[Collected data entries]
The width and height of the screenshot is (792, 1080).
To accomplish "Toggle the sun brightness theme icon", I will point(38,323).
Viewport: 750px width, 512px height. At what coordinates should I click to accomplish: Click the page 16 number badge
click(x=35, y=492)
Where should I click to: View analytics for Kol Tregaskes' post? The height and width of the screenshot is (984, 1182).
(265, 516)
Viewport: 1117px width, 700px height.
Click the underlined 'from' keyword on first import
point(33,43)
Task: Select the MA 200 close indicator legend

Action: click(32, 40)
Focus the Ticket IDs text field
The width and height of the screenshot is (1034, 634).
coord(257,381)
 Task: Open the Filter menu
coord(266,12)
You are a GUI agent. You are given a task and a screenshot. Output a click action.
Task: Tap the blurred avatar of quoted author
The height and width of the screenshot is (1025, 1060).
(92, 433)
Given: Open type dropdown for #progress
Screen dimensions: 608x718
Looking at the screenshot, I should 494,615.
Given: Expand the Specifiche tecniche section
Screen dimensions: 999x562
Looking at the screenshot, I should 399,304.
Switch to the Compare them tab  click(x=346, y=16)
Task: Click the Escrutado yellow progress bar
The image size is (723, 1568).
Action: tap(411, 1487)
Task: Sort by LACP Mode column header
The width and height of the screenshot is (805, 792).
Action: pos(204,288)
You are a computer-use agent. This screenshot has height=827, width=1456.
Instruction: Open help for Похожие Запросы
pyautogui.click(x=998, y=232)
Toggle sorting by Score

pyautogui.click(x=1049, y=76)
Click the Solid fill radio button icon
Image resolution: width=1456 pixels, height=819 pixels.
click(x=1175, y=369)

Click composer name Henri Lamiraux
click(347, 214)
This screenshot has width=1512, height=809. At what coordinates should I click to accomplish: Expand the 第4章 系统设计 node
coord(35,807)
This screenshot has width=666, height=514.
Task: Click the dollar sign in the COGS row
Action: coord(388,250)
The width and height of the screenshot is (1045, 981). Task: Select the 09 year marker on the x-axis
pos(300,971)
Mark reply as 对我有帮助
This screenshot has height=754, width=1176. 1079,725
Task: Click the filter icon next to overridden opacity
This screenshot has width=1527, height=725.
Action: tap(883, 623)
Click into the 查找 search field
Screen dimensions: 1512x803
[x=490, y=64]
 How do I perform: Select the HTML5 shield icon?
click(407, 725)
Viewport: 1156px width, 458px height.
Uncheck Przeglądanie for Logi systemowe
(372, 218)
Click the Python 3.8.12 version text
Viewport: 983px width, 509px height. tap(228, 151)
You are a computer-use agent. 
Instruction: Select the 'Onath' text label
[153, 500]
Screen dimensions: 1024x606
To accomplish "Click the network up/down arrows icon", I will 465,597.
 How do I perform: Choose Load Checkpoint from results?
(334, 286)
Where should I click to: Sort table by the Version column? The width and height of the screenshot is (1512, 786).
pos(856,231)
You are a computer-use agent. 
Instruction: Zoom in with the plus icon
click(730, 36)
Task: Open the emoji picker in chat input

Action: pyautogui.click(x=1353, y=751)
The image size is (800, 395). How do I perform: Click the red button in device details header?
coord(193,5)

#### TASK TO COMPLETE
Set down only the lines from the line with "This screenshot has width=1527, height=725." through the last line of the data above, keeping both the first and the last.

#### RESPONSE
This screenshot has width=1527, height=725.
Action: tap(883, 623)
Click into the 查找 search field
Screen dimensions: 1512x803
[x=490, y=64]
 How do I perform: Select the HTML5 shield icon?
click(407, 725)
Viewport: 1156px width, 458px height.
Uncheck Przeglądanie for Logi systemowe
(372, 218)
Click the Python 3.8.12 version text
Viewport: 983px width, 509px height. tap(228, 151)
You are a computer-use agent. 
Instruction: Select the 'Onath' text label
[153, 500]
Screen dimensions: 1024x606
To accomplish "Click the network up/down arrows icon", I will 465,597.
 How do I perform: Choose Load Checkpoint from results?
(334, 286)
Where should I click to: Sort table by the Version column? The width and height of the screenshot is (1512, 786).
pos(856,231)
You are a computer-use agent. 
Instruction: Zoom in with the plus icon
click(730, 36)
Task: Open the emoji picker in chat input

Action: pyautogui.click(x=1353, y=751)
The image size is (800, 395). How do I perform: Click the red button in device details header?
coord(193,5)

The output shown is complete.